U.S. Aims to Curtail Financial Ties With China
Others say that China has access to plenty of other sources of funding worldwide, and that cutting off access would prevent U.S. companies from benefiting from Chinese innovations.
“Getting the details right on outbound investment screening is easier said than done,” said Rory Murphy, the vice president of government affairs for the U.S.-China Business Council. “These are technical and complicated sectors, and the details are critical.”
He added that his group wanted to “help policymakers thread the needle of achieving their national security objectives while not going too broad and putting U.S. companies at a competitive disadvantage.”

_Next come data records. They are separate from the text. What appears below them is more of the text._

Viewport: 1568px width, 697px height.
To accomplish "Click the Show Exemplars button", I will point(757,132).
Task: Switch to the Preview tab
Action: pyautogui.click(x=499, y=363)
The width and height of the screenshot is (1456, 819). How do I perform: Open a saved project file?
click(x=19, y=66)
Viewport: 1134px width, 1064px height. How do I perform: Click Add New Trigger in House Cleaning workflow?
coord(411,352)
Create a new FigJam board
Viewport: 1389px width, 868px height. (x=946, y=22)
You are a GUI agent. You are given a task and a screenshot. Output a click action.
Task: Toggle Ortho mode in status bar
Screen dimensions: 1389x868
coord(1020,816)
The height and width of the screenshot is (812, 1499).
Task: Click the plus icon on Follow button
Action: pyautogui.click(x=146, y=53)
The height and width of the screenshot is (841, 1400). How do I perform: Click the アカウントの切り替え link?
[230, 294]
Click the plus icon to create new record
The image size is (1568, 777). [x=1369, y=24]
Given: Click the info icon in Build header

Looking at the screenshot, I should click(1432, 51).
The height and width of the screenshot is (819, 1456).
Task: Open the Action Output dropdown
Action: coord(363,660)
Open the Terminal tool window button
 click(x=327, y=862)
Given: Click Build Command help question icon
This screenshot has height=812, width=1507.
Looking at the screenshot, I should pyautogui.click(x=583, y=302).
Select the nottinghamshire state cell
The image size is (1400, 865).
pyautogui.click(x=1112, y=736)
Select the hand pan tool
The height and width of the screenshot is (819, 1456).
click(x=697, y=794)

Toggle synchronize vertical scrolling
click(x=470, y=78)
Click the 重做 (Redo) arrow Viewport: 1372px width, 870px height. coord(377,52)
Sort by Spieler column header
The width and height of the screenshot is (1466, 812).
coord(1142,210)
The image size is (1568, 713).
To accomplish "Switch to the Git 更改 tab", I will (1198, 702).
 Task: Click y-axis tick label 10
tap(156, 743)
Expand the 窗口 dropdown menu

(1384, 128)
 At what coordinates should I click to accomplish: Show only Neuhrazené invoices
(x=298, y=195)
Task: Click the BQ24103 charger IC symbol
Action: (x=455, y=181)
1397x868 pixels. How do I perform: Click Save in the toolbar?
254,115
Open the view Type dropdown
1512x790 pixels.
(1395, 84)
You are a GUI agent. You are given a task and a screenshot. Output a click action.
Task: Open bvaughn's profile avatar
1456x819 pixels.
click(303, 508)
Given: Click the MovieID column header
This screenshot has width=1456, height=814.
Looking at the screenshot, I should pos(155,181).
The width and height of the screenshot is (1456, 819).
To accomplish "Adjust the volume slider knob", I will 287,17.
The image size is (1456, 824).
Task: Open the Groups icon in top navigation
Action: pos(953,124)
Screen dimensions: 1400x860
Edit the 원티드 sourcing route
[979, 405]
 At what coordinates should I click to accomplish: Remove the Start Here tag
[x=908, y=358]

Investment firms including Blackstone, KKR, Sequoia, Carlyle Group, Bain Capital, Silver Lake, General Atlantic and Warburg Pincus all have notable exposure to China. According to tracking by Rhodium Group, a research firm with a focus on China, U.S. investors have been carrying out about 3,000 transactions per year in China, including both foreign direct investment and venture capital deals, with about 500 of those valued at more than $1 million.
Bill Ford, the chief executive of General Atlantic, an investment firm, has expressed his views about possible regulation directly with Commerce Secretary Gina Raimondo, a person familiar with the matter said.
General Atlantic says it has invested nearly $7 billion in China since 2000 with more than 34 portfolio companies in the country. One of its highest-profile investments there, ByteDance, the parent company of TikTok, has found itself in the cross hairs of the debate over how to manage U.S.-Chinese financial ties.
Depending on how it is put into effect, this new tool could fundamentally alter the country’s financial relationship with China, one of America’s largest trading partners but also a primary geopolitical rival.